Victor Stinner announced the PEP that he and Donghee Na have authored in a post to the PEPs category of the Python discussion forum on November 13. The idea has come up before, including in PEP 416, which has essentially the same title as 814 and was authored by Stinner back in 2012. It was rejected by Guido van Rossum at the time, in part due to its target: a Python sandbox that never really panned out.

frozendict

The idea is fairly straightforward: add frozendict as a new immutable type to the language's builtins module. As Stinner put it:

We expect frozendict to be safe by design, as it prevents any unintended modifications. This addition benefits not only CPython's standard library, but also third-party maintainers who can take advantage of a reliable, immutable dictionary type.

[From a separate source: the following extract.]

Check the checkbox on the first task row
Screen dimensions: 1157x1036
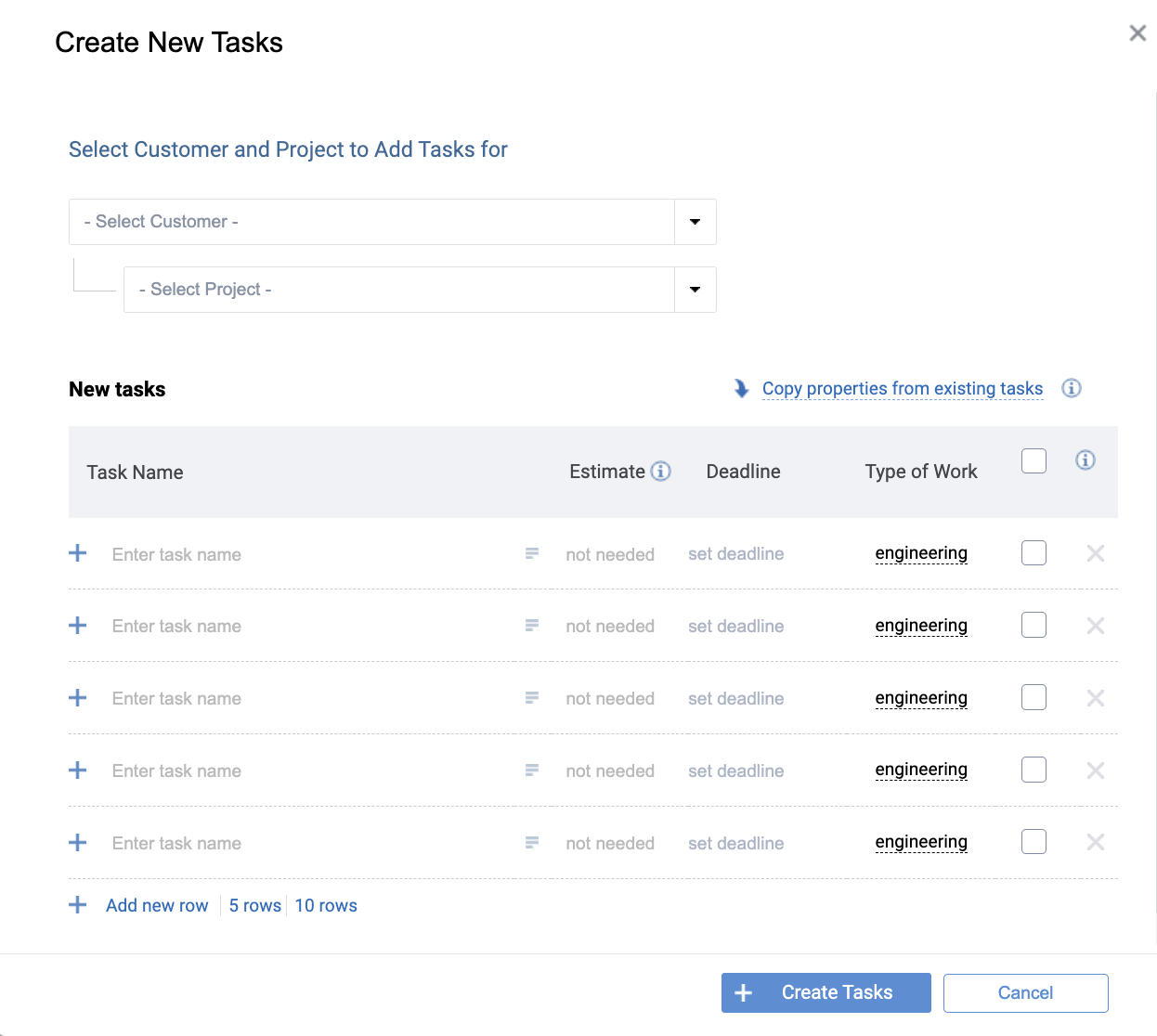click(x=1034, y=552)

While frozendict has a lot in common with the dict built-in type, it is not a subclass of dict; instead, it is a subclass of the base object type. The frozendict() constructor can be used to create one in various ways:

    fd = frozendict()           # empty
    fd = frozendict(a=1, b=2)   # frozen { 'a' : 1, 'b' : 2 }
    d = { 'a' : 1, 'b' : 2 }
    fd = frozendict(d)          # same
    l = [ ( 'a', 1 ), ( 'b', 2 ) ]
    fd = frozendict(l)          # same
    fd2 = frozendict(fd)        # same
    assert d == fd == fd2       # True

As with dictionaries, the keys for a frozendict must be immutable, thus hashable, but the values may or may not be. For example, a list is a legitimate type for a value in either type of dictionary, but it is mutable, making the dictionary as a whole (frozen or not) mutable. However, if all of the values stored in a frozendict are immutable, it is also immutable, so it can be hashed and used in places where that is required (e.g. dictionary keys, set elements, or entries in a functools.lru_cache).

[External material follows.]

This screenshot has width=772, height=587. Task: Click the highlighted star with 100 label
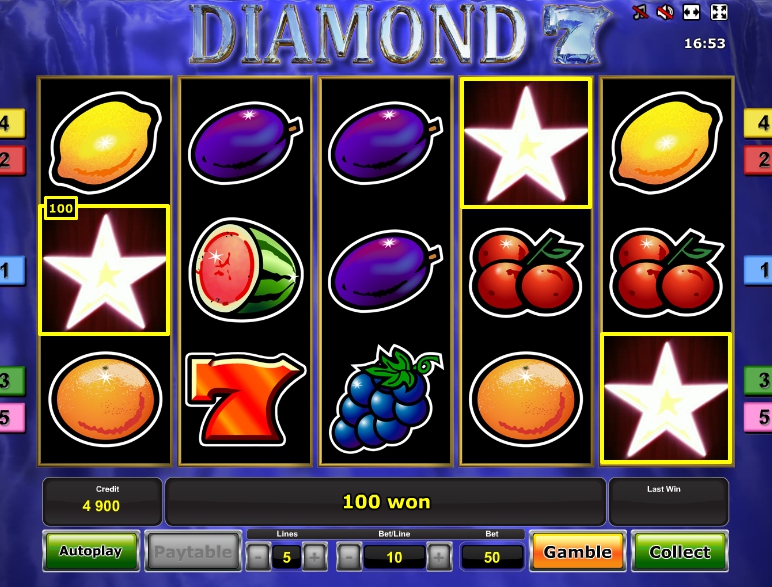coord(104,270)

As might be guessed, based on the last line of the example above, frozen dictionaries that are hashable can be compared for equality with other dictionaries of either type. In addition, neither the hash() value nor the equality test depend on the insertion order of the dictionary, though that order is preserved in a frozen dictionary (as it is in the regular variety). So:

    d = { 'a' : 1, 'b' : 2 }
    fd = frozendict(d)
    d2 = { 'b' : 2, 'a' : 1 }
    fd2 = frozendict(d2)
    assert d == d2 == fd == fd2

    # frozendict unions work too, from the PEP
    >>> frozendict(x=1) | frozendict(y=1)
    frozendict({'x': 1, 'y': 1})
    >>> frozendict(x=1) | dict(y=1)
    frozendict({'x': 1, 'y': 1})
For the unions, a new frozen dictionary is created in both cases; the "|=" union-assignment operator also works by generating a new frozendict for the result.

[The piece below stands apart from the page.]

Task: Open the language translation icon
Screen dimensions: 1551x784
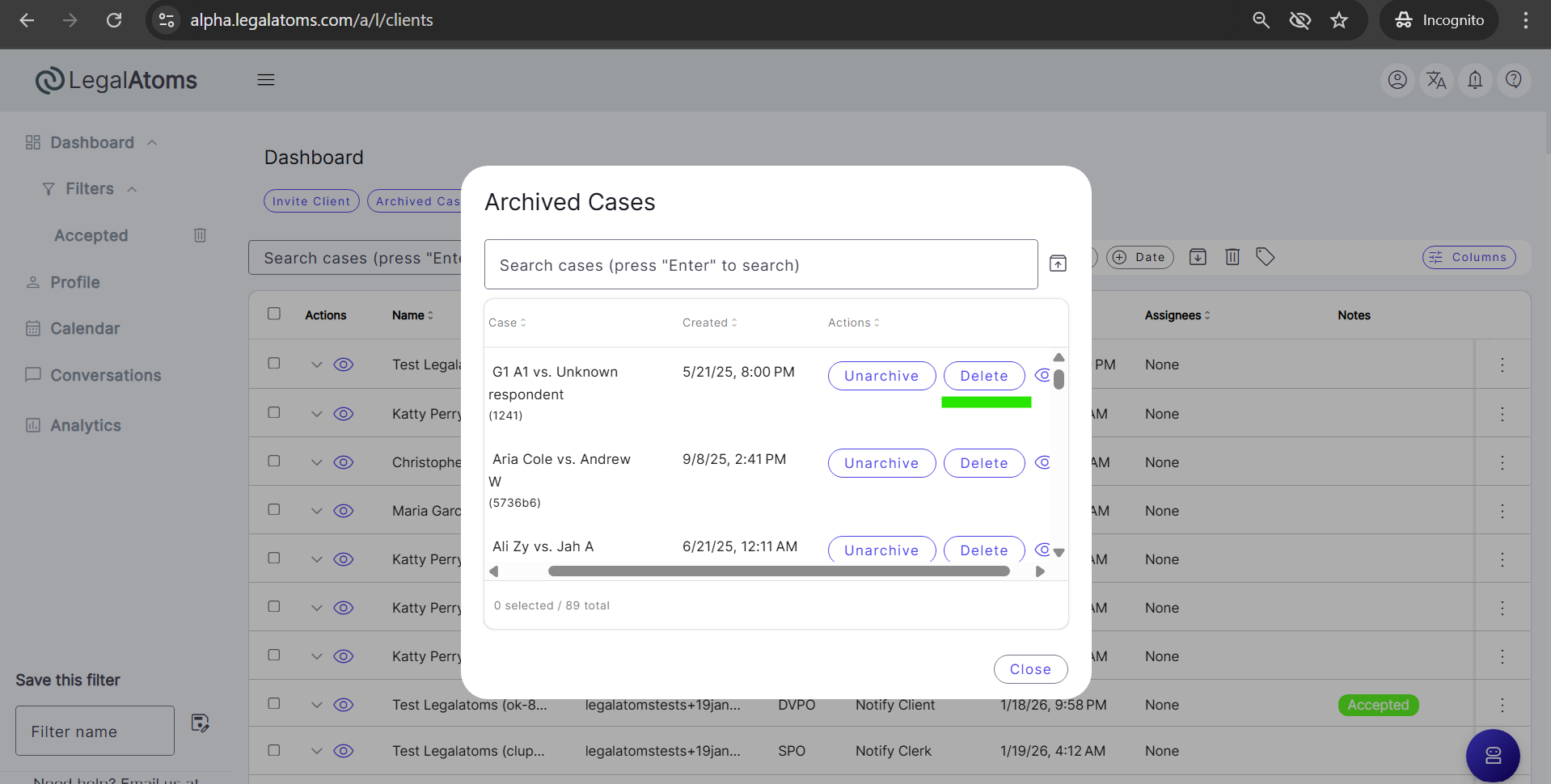Action: tap(1436, 80)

Iteration over a frozendict works as expected; the type implements the collections.abc.Mapping abstract base class, so .items() returns an iterable of key-value tuples, while .keys() and .values() provide the keys and values of the frozen dictionary. For the most part, a frozendict acts like a dict that cannot change; the specific differences between the two are listed in the PEP. It also contains a lengthy list of places in the standard library where a dict could be switched to a frozendict to "enhance safety and prevent unintended modifications".

Discussion

The reaction to the PEP was generally positive, with the usual suggestions for tweaks and more substantive additions to the proposal. Stinner kept the discussion focused on the proposal at hand for the most part. One part of the proposal was troubling to some: converting a dict to a frozendict was described as an O(n) shallow copy. Daniel F Moisset thought that it would make sense to have an in-place transformation that could be O(1) instead. He proposed adding a .freeze() method that would essentially just change the type of a dict object to frozendict.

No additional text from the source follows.